IN VERY EARLY SOBRIETY, IT WAS SUGGESTED THAT I WRITE A “GOODBYE” LETTER TO MY ADDICTION TO ALCOHOL. I THOUGHT IT WAS A STUPID IDEA BUT I DID IT. AS I WROTE IT ALL BECAME REAL TO ME AND MY WORDS BECAME FULL OF PENT UP EMOTION & MEANING. THIS IS A COPY OF MY ACTUAL LETTER:
August 5, 2010
You have been a part of my life for as long as I remember. You were like a member of the family and I can’t remember a time that you weren’t there. Although we hung out on occasion in those early years, we didn’t even begin to get close until my late teens. It seemed like overnight we became the best of buddies.
You were there for me during the tough times and you helped me through it. I will admit that. You were there to celebrate the good times as well. We used to while out and go bat shit crazy. OMG the parties that we used to have. For the longest time, it was all good. I can’t tell you when, why or how I crossed that imaginary line but I did, and there you were. Your influence was slowly turning me into a monster yet you did such an amazing job to convince me that together, we could conquer the world. Was I out of control? You convinced me that I wasn’t…..Did I have a problem? You convinced me that I didn’t. You convinced me that we were just “kickin’ it” and there was nothing we couldn’t accomplish as long as we were together. You gave me strength, you gave me confidence, you gave me courage. You gave me all the things I wanted but couldn’t give myself. That made it so much easier to keep my blinders on and allow you lead me further down the rabbit hole. After awhile, it got to the point where I didn’t know how to function without you. You had me dead to rights and I had no interest in fighting it because by that time, you created me and I had no clue of who I was and was terrified to even want to know. YOU made it okay to continue, YOU made it possible to live with the things that I was doing, YOU made everything okay. You were a part of me that I couldn’t get rid of even if I wanted to. You determined my reality.

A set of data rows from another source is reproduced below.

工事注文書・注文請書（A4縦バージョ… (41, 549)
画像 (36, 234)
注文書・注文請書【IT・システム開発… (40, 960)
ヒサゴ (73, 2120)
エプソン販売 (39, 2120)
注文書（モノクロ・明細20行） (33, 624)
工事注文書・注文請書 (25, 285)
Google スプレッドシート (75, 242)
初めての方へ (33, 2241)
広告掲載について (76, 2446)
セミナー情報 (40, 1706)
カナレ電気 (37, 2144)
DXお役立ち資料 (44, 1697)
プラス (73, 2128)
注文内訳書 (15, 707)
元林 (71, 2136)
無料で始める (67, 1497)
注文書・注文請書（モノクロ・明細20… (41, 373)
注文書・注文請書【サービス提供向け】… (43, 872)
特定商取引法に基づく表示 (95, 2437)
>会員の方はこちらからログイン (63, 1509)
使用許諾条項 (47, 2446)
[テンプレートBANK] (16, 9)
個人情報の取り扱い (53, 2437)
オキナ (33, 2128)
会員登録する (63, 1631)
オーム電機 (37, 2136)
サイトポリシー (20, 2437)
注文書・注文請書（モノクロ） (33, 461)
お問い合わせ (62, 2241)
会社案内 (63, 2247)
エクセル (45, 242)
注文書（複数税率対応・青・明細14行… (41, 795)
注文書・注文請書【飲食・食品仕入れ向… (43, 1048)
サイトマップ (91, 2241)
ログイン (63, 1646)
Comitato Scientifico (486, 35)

Then one day, I got to see in full color the monster that you turned me into. The person I was seeing on the TV screen was not the person YOU lead me to believe I was. Suddenly the blinders were removed and I saw your agenda exactly for what it was…. You not only turned me into a monster, but you were killing me little by little in addition to killing those who care about me the most. It was at that moment that I saw you for the selfish, destructive, manipulator that you are.

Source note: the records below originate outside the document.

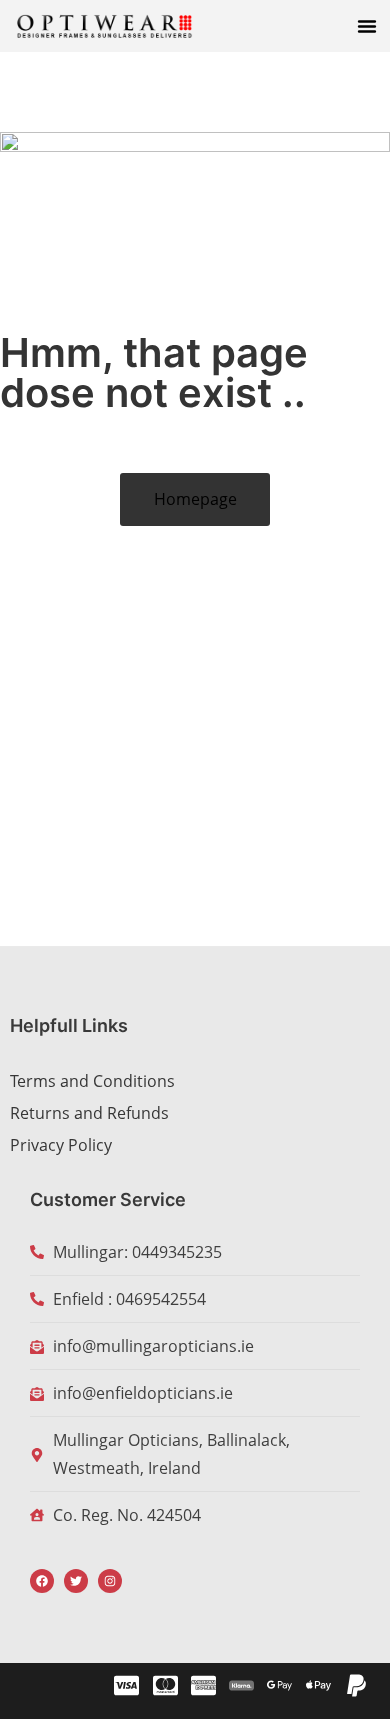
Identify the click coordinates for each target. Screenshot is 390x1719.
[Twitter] (76, 1581)
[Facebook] (42, 1581)
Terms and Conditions (92, 1081)
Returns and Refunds (89, 1113)
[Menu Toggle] (367, 26)
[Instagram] (110, 1581)
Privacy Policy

I don’t know why it took so long for me to see this and so very much more, but now that I have, it’s time to cut you lose. You can’t do anything for me that I can’t do for myself. You have me so twisted up inside that I have no clue who the hell I really am, but I’m not afraid to find out anymore. I can’t undo the damage you helped me cause to others, but I can say that I can start to heal and become the person I want to be by getting rid of you. You’ve held the reigns of my life for far to long, you’ve had control for far to long, I’m taking it all back. I don’t at this particular moment, know how I’m gonna do without you, but I do know that I will figure it out with the help of people who truly care about me. I’m gonna find my way back no matter how long it takes, no matter how hard it may be. I’m gonna fight until you are nothing more to me but a faded, distant memory. I’ve had enough of the life you gave me, it’s time I go find one of my own and THAT’S just what I’m gonna do. That being said, it is with much happiness and relief that I can finally tell you to kiss my ass!